[Begin]

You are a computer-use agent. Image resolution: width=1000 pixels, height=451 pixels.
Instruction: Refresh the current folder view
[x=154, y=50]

[End]
[Begin]

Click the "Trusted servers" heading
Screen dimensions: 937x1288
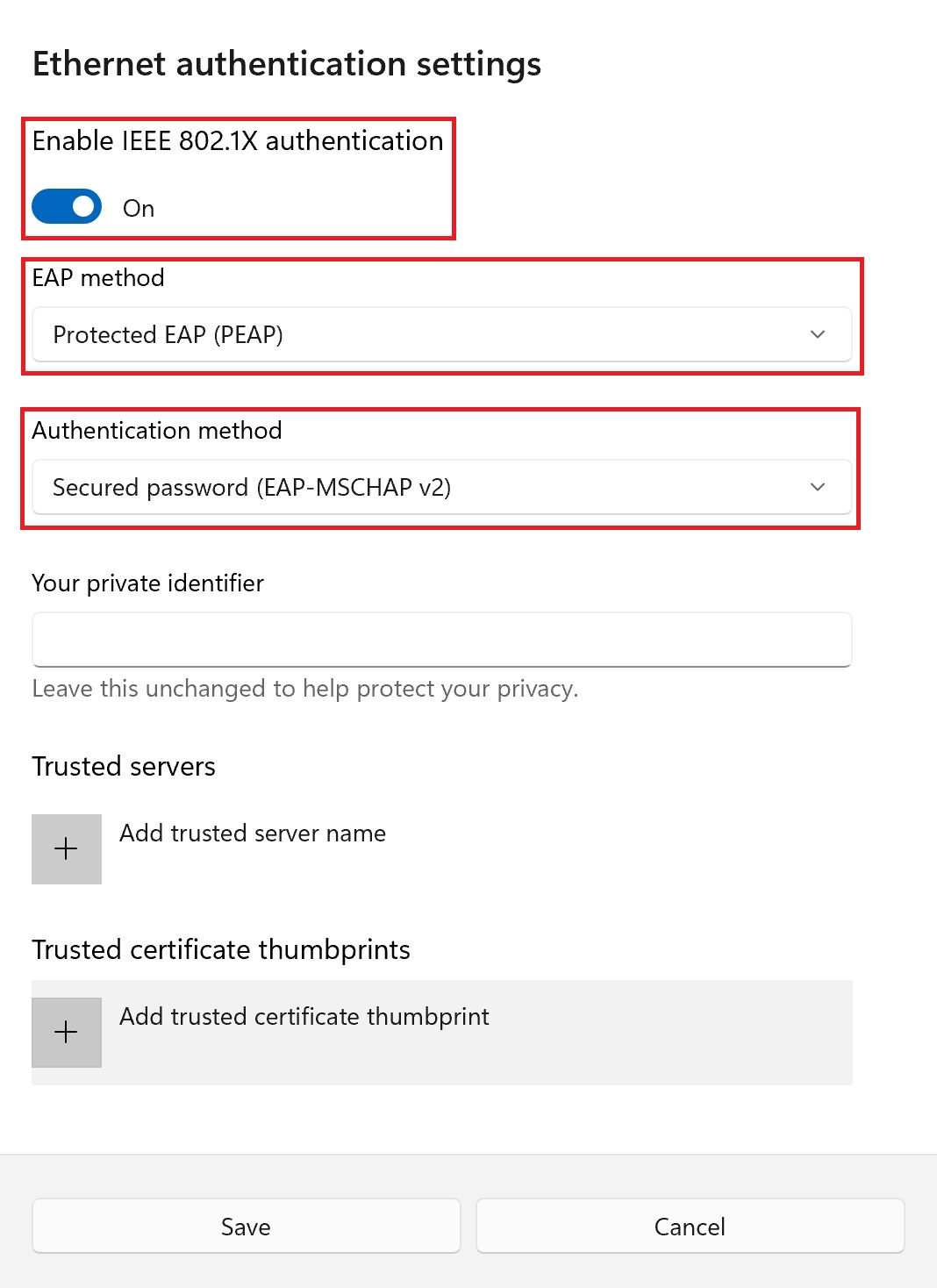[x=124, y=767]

[End]

* [EXERCISE PROMPT]:
Quote word for word the lines of the records starting at the line that contains "You are a computer-use" and ending at the line that contains "[x=154, y=50]", including both.

* [SOLVED EXERCISE]:
You are a computer-use agent. Image resolution: width=1000 pixels, height=451 pixels.
Instruction: Refresh the current folder view
[x=154, y=50]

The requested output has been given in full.